Jim Voutour spent brief time in pros, career in policing

Playing for SUNY Brockport in western New York, Jim Voutour had his sights set on the pros. And, if the pros didn't work out, business finance, he told The Rochester Democrat and Chronicle in April 1987.

"That's the dream for anybody," Voutour told The Democrat and Chronicle then of pro baseball. "But I'm not depending on dropping out and going professional."

Voutour ended up realizing, if briefly, his goal of playing pro baseball. But his post-playing career ended up not being in business finance. It ended up being in law enforcement.

Voutour ultimately became a sheriff's deputy in Niagara County, New York, where he grew up. By 2008, he'd risen through the ranks to run for the top job himself, Niagara County Sheriff. And he won.

Voutour's brief pro career began and ended in 1990, signed by the Tigers as an undrafted free agent out of Brockport.

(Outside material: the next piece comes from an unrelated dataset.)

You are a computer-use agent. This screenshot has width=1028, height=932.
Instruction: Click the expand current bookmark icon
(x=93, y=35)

At Brockport, Voutour hit 20 home runs and nine triples, longtime school records. He also had a career slugging percentage of .595. He made the school's Hall of Fame in 2010.

But his work at small SUNY Brockport wasn't enough to get signed. So he returned to summer ball, playing near home in the Erie-Niagara League. He went 4 for 5 with a home run and 8 RBI in one game, a 29-7 win for Lockport DMI. He homered three times and knocked  in 11 in another DMI rout that month.

Then, in early August, the short-season Niagara Falls Rapids, a Tigers affiliate, held an open tryout. They signed two, one of them Voutour, The Detroit Free Press wrote.

"The baseball community of Niagara Falls is very strong, and the skill level of these two players was too great to overlook," Niagara Falls general  manager Tom Prohaska told The Free Press. "They had an outstanding tryout and impressed both (manager and coach) Juan Lopez and Joe Decker."

Voutour went on to play 20 games that year for Niagara Falls. He got 53 plate appearances, 47 official at bats. He picked up nine hits, one of them a home run, for a .191 average. Those numbers marked the extent of his pro career.

Voutour returned to the Erie-Niagara League for 1991, hitting a two-run home run in a July game.

But he also soon turned his attention to police work. He joined the Jamestown (NY) Police Department and the Chautauqua County Sheriff’s Office. He then went home to Niagara County and joined the sheriff's office there, according to his Brockport Hall of Fame bio.

He was then elected sheriff  in 2008. He ultimately was elected to three terms before retiring.

"It has been an honor to serve the citizens of Niagara County as their sheriff for 11 years," Voutour said in a statement upon his 2019 retirement, according to WGRZ. "The people of Niagara placed their trust in me for three elections and for that I am truly grateful."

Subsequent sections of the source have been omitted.